Select Committee on Culture, Media and Sport Appendices to the Minutes of Evidence


APPENDIX 7

Letter from Mr Tony Lloyd MP

  My constituency includes the Eastlands site where the new City of Manchester Stadium is now being constructed as part of a major "Sport City" complex. I am also chairman of the All-Party Group which exists to promote the 2002 Commonwealth Games although it is as a Manchester MP that I am primarily writing to you.

  I welcome the Committee's inquiry into the Wembley National Stadium. I have seen the detailed evidence which Manchester City Council has submitted and I wish to support those submissions. The questions which the Council raise in those submissions (see paragraph 15) seem to me to be absolutely crucial in both understanding how the substantial failures in the Wembley project have arisen, and in charting a new direction so that such failures should not be repeated.
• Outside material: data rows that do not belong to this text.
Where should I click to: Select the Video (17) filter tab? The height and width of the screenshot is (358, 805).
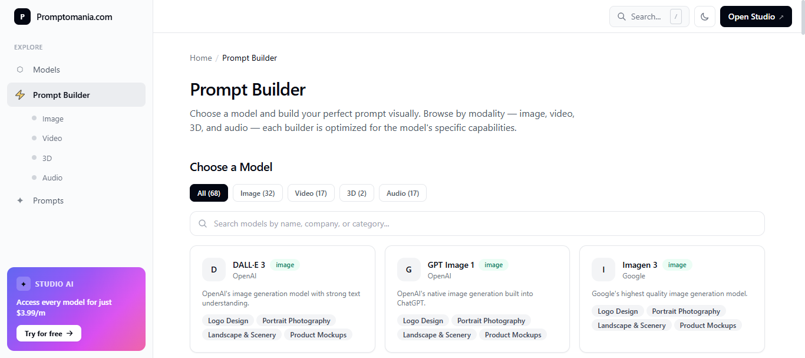pos(311,193)
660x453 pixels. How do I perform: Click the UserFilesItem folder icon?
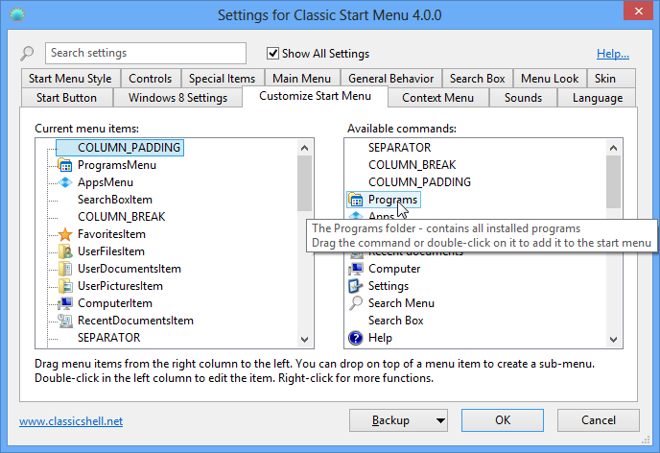(65, 251)
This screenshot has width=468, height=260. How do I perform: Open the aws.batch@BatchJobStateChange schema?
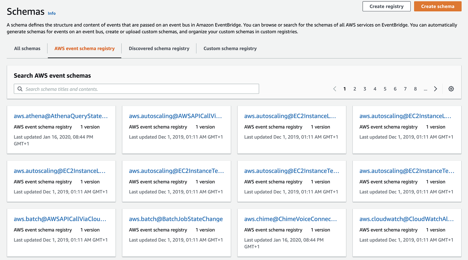pos(176,219)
I would urge the Committee to closely consider these issues as part of its investigations.

  It goes without saying that throughout Manchester, including my own constituency, there is a strong sense of outrage at the recent turn of events. People rightly want to know not only how the Wembley project could have failed to deliver objectives which were fundamental to the proposal, but how in such circumstances it was possible to favour Wembley in the first place over the claims of Manchester. This brings into sharp focus the role of the Sports Council in supporting the schemes, the role of the football authorities as well as the involvement of Ministers.

  There is also an additional dimension to this debate upon which I must comment. This concerns the pre-occupation with London as the only place to host world-class or major events. This is certainly the view of the football authorities, the BOA, UK Athletics and the Sports Council, and these have, in my view, distorted the debate considerably. Indeed, it was put to me that the IAAF would only agree a World Athletics Championships if those Championships were to be hosted in London, despite the fact that the record of that organisation in awarding the Championships to non-capital cities is second to none.
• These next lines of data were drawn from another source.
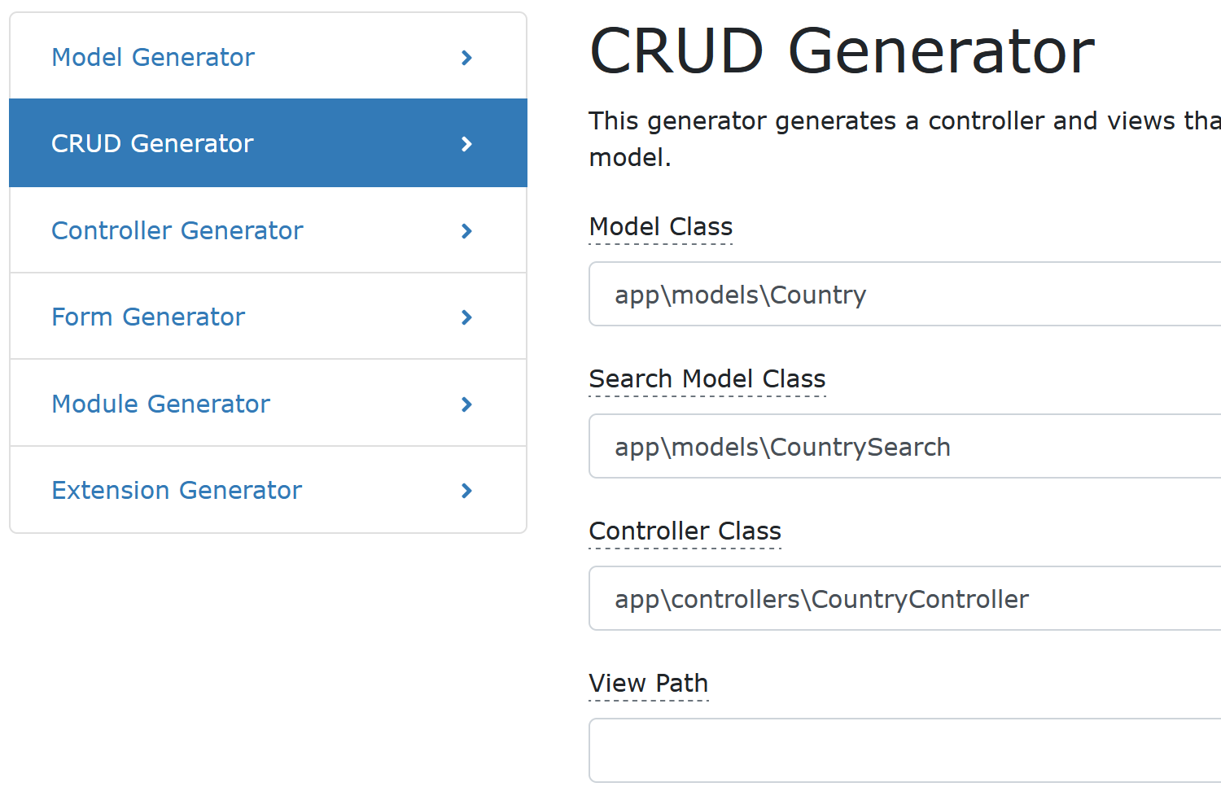Click into the Search Model Class field
1221x800 pixels.
point(904,447)
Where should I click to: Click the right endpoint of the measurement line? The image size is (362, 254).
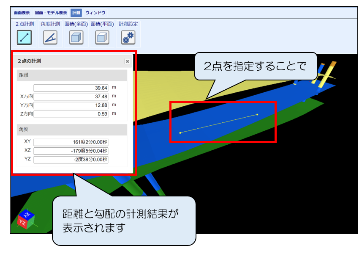point(257,114)
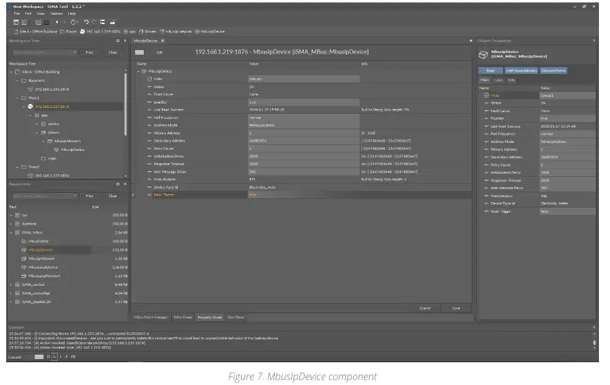Toggle the console switch in the bottom bar
Viewport: 610px width, 385px height.
(x=39, y=357)
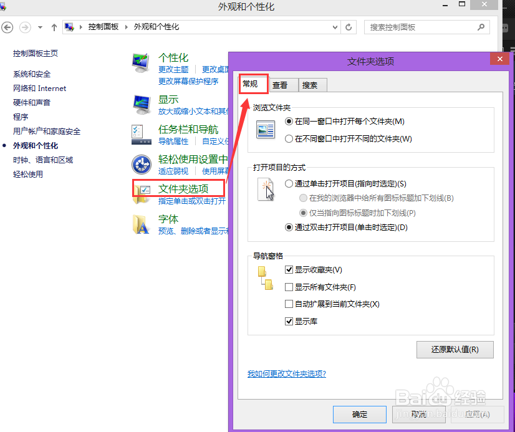Click the refresh icon in the address bar
Viewport: 515px width, 432px height.
[x=349, y=27]
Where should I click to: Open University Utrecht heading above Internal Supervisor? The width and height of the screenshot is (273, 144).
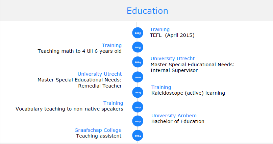click(173, 58)
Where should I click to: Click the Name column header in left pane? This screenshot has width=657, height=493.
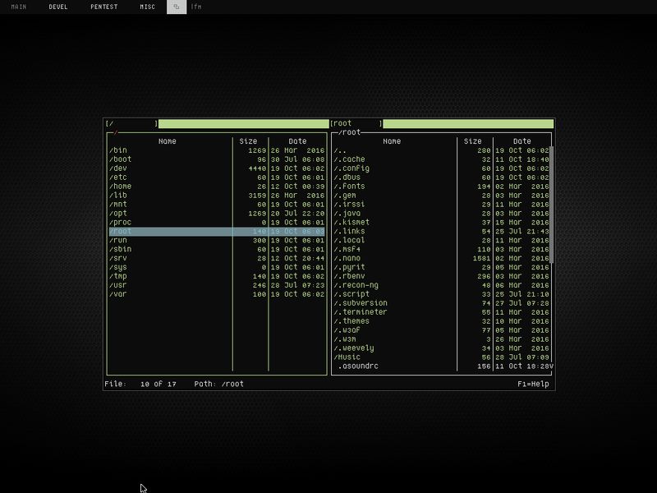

  I thought the Committee would like to know that unlike officials or Ministers I have spoken recently to the Secretary General of the IAAF who confirmed to me that there was no bar on a Manchester bid for the Championships and indeed such a bid would be welcomed if it was supported by the National Governing Body and government. This is far different from the advice which has been placed before Ministers. I therefore question seriously the judgment of national sporting organisations and their total pre-occupation with London which has led the Secretary of State to announce that he is looking at athletics alternatives only in London. I hope the Committee will challenge this policy and the many myths which underpin it.

  National sports administrators have shown themselves incapable of producing and delivering a balanced national policy and it is an urgent national priority that we restore our image and standing in sport internationally.

  I wish the Committee well in its endeavours.